Politics / Climate Change Jul 21, 2019 - 06:24 PM GMT

By: Richard_Mills

Politics

In January 2018, something strange happened in the Sahara Desert: it snowed. The Algerian town of Ain Sefra, named the “Gateway to the Sahara”, reportedly received up to an inch, barely enough to get the average North American out of bed early to scrape the car, but for North Africans, the outlier snowfall would have been magical; it was only the third time in 40 years that the Sahara Desert, one of the hottest places on earth, has received snow. (the desert gets very cold at night but even if it dips below freezing, any precipitation that crystallizes to snow usually melts right away)

A year later, extreme heat and cold were experienced in Australia and Russia. Temperatures at Port Augusta, South Australia, shot up to 49 degrees Celsius, on the same day, Jan. 7, as the mercury plunged to -56 in parts of Russia. That’s numbingly cold, but not as bone-chilling as in January 2018, when a blast of -67 cold air hit Russia’s remote Yakuta region - low enough to freeze eyelashes. 

Can these outlier weather events be explained by climate change? 


Global warming theory posits that higher temperatures are bringing more extreme weather and more frequent, high-intensity storms. Last summer in British Columbia, more of BC was burned by wildfires than any previous summer. Heat records were set in the United Kingdom, northern Siberia, the eastern two-thirds of the United States and southeastern Canada.  

The hottest temperature ever measured, 51.3 degrees C, was in Ouargla, Algeria, in July 2018, shattering the previous record of 50.7C set in 1961 in Morocco. 

This summer has only just begun in the northern hemisphere, but already records are falling and residents are drooping from the relentless heat. 
European scorcher 

Few could have missed the headlines about the early-summer heat wave that blanketed most of Europe in June. 

According to the EU’s satellite agency, Copernicus Climate Change Service, last month was officially the hottest June ever recorded. The data showed that, while the average global temperature rose by just 0.1 degrees Celsius, compared to June 2016, the last record - in Europe, temperatures soared. 

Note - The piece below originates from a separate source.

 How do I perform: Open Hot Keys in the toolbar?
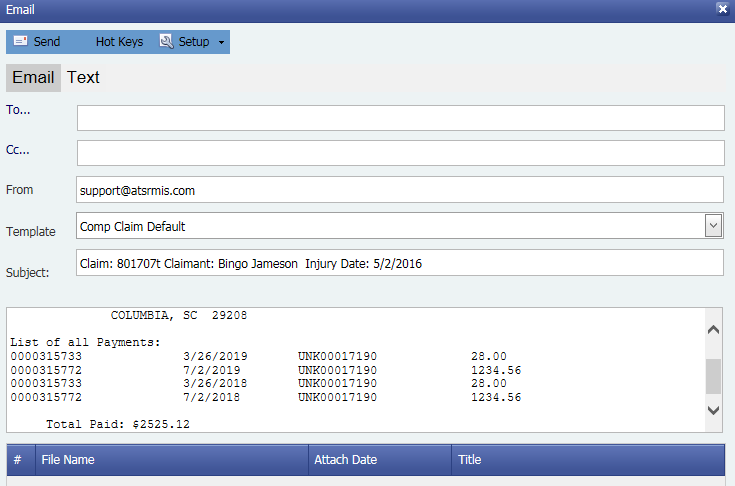pyautogui.click(x=119, y=42)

The heat wave on the continent meant temperatures of 2C above normal, but in France, Germany and Spain, the thermometer climbed to between 6 and 10 degrees higher than normal, in the last few days of the month.

Records were blasted through in France (45C), Germany, Poland and the Czech Republic. In Spain, the 40+-degree temperatures set forests ablaze, burning at least 4,000 hectares. It reached 39 in Turin, Italy, 39 in Zarazoga, Spain, and 39 also in Avignon, France, a city normally known for its gentle Mediterranean climate.

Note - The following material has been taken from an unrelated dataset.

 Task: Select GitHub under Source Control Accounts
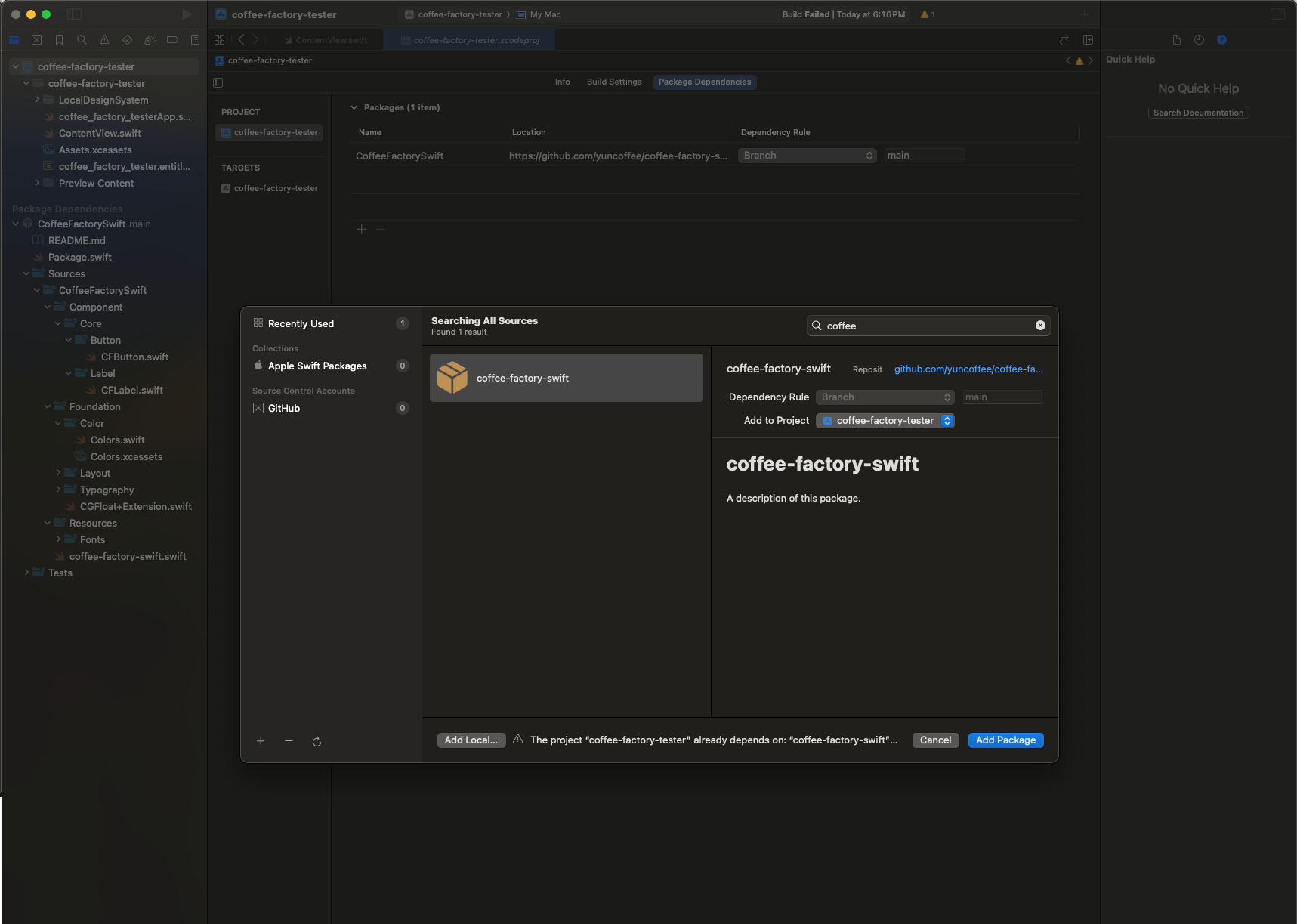pyautogui.click(x=284, y=408)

The four-day heat wave was intense enough to kill seven people. It also led to flash floods, grounded planes, buckled train tracks, closed schools, initiated warnings over air quality, and triggered water restrictions that affected farmers and their crops - including widespread damage to grapes grown to make wine in southwestern France. 

Meteorologists blamed the dangerously hot weather on a weakening of the jet stream, pushing super-heated air from Africa up to Europe. CBC reported that five of Europe’s hottest summers of the last 500 years happened in the 21st century, and quoted the World Meteorological Organization saying that the heat wave was “absolutely consistent” with the extreme weather linked to the impact of greenhouse gas emissions. Or was it? More on that below. Also remember, the heat wave of 2003 in Europe, which marked the hottest August on record, was many times worse than this past June – 35,000 people died!

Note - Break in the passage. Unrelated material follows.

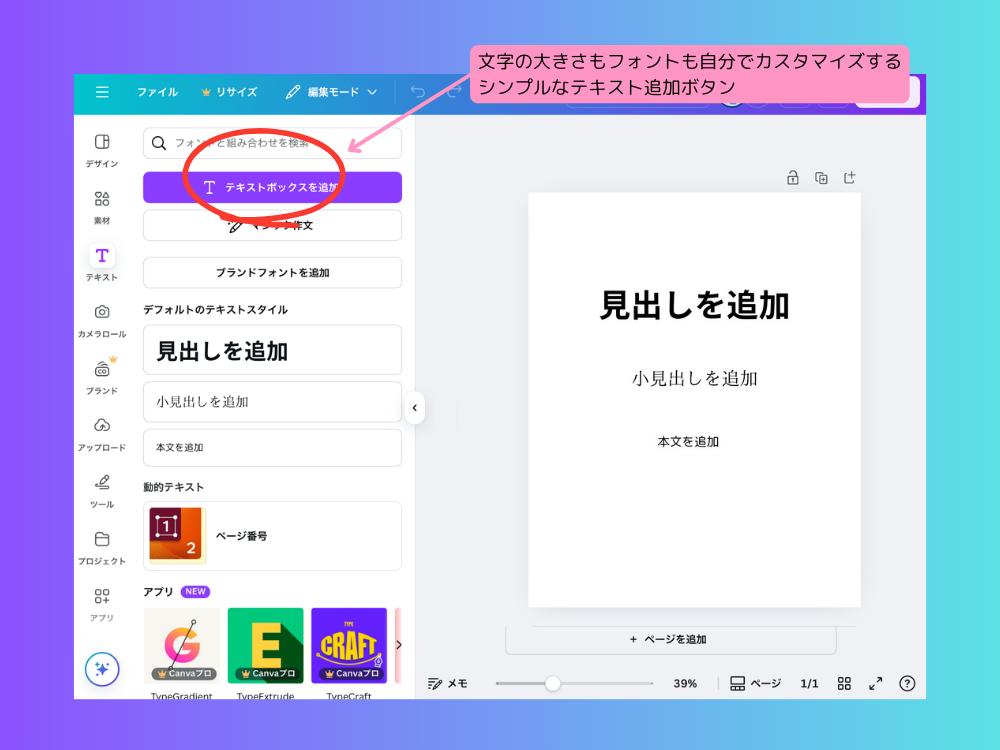Viewport: 1000px width, 750px height.
Task: Click the zoom slider handle
Action: point(552,684)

But for now, let’s keep going on what has already been a wacky summer, weather-wise. 

Perma-melt 

A recent scientific report found that Canada is warming twice as fast as the rest of the world. Even worse is what’s happening in the Arctic, where the temperature has risen 2.3 degrees C compared to 70 years ago. Add another degree of warming during winter, states the report from Environment and Climate Change Canada. 

That has left southern Canadians with more rain in winter, and northern Canadians with melting permafrost and less sea ice. 

When sea ice is lost, the sunlight is no longer reflected back to the atmosphere, but rather gets absorbed into the open ocean. This exacerbates ocean warming, and forms a warming cycle. Warmer water temperatures delay the growth of ice in fall and winter, and the ice melts faster in the spring, exposing patches of open ocean for longer periods during summer, and further warming the ocean. 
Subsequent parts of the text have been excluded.